The perverted exteriors reflect the curdled interiors of the characters. Bacon is a callous and careless man, prone to vicious insults delivered with a fey purr. He is surrounded by other alcoholic artists in 1960s London, all hurling poisoned barbs at each other like rats scrabbling in a cage. Presiding over them all is Muriel Belcher (a grotesquely hypnotic Tilda Swinton, wearing dental prosthetics that make her “Snowpiercer” teeth look like something out of a Gleem commercial by comparison).
Into this chamber of horrors literally falls George (Craig), a small-time hood who crashes through the skylight of Bacon’s studio while attempting to rob the place. Unfazed, Bacon promptly invites him to bed. While George dominates in the bedroom, Bacon is in control outside, treating George like a new pet that he grows increasingly bored of. The neurotic George, prone to scrubbing himself clean to the point of drawing blood, becomes desperate as Bacon strings him along, making him suffer humiliation after humiliation.

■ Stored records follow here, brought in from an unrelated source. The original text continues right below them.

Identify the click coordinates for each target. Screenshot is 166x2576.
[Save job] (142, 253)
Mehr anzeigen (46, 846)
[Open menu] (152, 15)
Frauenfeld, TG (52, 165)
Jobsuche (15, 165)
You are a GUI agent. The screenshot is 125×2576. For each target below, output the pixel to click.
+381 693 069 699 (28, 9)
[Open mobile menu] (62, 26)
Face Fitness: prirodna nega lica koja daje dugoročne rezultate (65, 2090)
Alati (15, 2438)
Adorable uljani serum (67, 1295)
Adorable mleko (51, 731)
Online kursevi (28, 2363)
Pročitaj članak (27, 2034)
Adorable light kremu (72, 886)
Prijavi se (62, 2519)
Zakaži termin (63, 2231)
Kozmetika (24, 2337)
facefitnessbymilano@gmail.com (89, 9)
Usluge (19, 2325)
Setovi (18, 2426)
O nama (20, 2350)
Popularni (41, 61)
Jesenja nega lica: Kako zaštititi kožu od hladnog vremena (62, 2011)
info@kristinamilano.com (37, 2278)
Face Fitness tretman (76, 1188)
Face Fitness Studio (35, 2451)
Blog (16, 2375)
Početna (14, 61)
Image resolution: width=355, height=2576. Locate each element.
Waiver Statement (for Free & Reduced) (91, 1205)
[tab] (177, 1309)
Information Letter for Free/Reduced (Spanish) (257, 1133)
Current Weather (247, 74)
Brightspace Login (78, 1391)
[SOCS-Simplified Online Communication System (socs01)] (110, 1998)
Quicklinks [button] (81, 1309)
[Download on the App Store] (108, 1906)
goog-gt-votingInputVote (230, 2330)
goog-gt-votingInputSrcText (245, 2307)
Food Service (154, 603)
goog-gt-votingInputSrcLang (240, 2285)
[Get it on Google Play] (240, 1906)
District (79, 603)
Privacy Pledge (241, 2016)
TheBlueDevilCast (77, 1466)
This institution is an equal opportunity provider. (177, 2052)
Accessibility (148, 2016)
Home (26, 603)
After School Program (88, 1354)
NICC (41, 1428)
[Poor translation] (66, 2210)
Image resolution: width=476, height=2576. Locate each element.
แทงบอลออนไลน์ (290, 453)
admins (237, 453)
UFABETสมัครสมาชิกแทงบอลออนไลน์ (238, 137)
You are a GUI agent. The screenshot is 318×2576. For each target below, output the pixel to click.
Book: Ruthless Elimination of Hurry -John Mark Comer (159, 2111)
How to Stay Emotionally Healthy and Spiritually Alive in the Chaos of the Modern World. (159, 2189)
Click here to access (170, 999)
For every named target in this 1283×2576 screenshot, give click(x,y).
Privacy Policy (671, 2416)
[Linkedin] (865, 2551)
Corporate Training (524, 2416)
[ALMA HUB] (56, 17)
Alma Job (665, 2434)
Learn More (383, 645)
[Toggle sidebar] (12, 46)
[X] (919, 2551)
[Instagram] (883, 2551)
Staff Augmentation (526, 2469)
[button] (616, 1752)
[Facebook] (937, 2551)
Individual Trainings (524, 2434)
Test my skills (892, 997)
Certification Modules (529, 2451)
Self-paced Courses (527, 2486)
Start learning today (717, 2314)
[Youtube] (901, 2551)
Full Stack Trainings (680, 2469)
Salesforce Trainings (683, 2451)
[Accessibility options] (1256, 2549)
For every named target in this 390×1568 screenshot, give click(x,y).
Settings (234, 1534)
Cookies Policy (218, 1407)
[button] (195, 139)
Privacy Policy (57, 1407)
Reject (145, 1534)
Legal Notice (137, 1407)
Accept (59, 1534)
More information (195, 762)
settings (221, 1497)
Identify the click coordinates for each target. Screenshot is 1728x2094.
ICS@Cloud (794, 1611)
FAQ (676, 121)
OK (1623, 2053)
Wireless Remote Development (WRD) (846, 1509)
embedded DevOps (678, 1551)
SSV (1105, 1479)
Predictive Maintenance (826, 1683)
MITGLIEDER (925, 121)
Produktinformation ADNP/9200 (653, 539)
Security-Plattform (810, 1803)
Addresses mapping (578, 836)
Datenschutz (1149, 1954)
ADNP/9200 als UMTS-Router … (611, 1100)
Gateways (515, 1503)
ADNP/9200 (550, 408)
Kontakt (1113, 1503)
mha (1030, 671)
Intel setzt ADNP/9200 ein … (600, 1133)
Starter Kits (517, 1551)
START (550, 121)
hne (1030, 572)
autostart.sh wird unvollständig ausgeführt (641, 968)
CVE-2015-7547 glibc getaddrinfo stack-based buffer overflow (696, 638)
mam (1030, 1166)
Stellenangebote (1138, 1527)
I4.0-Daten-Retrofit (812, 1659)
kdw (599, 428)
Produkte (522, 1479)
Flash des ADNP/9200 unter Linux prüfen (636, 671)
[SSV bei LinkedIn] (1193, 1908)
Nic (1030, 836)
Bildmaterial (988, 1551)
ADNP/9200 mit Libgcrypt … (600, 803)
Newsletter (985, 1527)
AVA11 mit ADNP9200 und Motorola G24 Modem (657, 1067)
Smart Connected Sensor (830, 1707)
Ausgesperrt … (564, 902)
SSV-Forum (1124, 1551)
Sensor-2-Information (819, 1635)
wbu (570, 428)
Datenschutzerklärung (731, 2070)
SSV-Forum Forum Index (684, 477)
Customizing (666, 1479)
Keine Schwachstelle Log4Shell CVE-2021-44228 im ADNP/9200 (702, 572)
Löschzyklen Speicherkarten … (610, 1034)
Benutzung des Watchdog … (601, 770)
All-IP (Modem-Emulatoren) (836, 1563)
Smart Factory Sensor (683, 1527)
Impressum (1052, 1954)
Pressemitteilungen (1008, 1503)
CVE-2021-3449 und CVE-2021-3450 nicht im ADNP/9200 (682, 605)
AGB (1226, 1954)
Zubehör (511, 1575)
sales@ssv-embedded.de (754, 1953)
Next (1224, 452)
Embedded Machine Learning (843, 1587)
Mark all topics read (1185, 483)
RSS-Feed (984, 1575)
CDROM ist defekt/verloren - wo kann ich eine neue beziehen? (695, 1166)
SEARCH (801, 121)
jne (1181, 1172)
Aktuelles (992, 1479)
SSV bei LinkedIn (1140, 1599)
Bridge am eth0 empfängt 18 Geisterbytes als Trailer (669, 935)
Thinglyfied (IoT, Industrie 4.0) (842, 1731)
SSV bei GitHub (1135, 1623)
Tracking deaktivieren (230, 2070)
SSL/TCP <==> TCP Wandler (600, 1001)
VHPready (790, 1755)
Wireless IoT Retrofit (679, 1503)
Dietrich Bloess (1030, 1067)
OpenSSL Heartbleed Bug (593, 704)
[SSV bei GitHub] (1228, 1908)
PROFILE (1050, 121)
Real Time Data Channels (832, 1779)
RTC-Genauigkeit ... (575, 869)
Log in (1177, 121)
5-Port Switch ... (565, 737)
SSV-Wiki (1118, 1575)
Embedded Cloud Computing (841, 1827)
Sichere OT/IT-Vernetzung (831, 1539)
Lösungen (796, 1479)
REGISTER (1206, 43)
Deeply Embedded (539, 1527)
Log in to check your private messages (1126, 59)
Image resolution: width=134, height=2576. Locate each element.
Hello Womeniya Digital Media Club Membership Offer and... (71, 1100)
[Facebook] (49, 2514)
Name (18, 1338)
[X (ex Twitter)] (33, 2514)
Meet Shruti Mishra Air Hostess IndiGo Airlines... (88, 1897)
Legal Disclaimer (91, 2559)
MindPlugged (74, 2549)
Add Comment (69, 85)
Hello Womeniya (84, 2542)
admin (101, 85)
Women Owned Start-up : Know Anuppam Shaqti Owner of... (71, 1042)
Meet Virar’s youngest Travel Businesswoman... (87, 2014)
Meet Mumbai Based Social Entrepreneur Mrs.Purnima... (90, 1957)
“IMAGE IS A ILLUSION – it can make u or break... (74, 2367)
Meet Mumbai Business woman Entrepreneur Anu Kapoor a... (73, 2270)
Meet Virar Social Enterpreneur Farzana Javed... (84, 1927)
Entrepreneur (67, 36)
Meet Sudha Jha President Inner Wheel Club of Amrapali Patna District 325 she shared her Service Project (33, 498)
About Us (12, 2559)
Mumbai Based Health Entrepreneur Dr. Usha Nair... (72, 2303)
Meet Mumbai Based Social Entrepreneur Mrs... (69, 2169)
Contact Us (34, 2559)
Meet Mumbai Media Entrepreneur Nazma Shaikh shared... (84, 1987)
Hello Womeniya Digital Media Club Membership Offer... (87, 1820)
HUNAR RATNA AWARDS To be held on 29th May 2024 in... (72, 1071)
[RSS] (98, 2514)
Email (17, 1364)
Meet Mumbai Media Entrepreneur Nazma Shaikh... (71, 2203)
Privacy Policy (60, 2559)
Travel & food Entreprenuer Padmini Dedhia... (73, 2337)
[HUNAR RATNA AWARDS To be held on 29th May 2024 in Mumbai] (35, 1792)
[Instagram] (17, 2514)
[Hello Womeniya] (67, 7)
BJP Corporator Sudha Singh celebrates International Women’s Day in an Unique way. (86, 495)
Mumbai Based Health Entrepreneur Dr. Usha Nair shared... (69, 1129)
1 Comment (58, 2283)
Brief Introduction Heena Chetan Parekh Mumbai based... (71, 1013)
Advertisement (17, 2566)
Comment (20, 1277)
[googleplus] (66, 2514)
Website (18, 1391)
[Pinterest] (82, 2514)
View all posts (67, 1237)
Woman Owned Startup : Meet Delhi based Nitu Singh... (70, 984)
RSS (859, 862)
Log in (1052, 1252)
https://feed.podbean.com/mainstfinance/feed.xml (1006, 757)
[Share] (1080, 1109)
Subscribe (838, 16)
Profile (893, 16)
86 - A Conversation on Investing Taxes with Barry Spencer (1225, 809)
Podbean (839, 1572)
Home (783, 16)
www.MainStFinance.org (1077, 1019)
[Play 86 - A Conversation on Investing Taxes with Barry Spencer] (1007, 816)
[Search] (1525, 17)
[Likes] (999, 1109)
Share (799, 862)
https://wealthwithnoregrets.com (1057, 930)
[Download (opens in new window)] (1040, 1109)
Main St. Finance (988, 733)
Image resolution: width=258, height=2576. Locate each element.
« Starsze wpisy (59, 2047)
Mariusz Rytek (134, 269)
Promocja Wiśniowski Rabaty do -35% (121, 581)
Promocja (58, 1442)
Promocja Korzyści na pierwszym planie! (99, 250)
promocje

Craig, skinnier and more jittery than the 007 we’re used to seeing these days, is remarkable as George, who hides a fragile emotional state beneath his regular-bloke East End exterior. And Jacobi, who I’m used to seeing in handsome productions like Kenneth Branagh’s “Henry V,” is magnetic as Bacon, a monster who has found an outlet for his sociopathy in his paintings. “Love is the Devil” is a brave and uncompromising film, and kudos to Strand for giving audiences the chances to rediscover it 17 years later.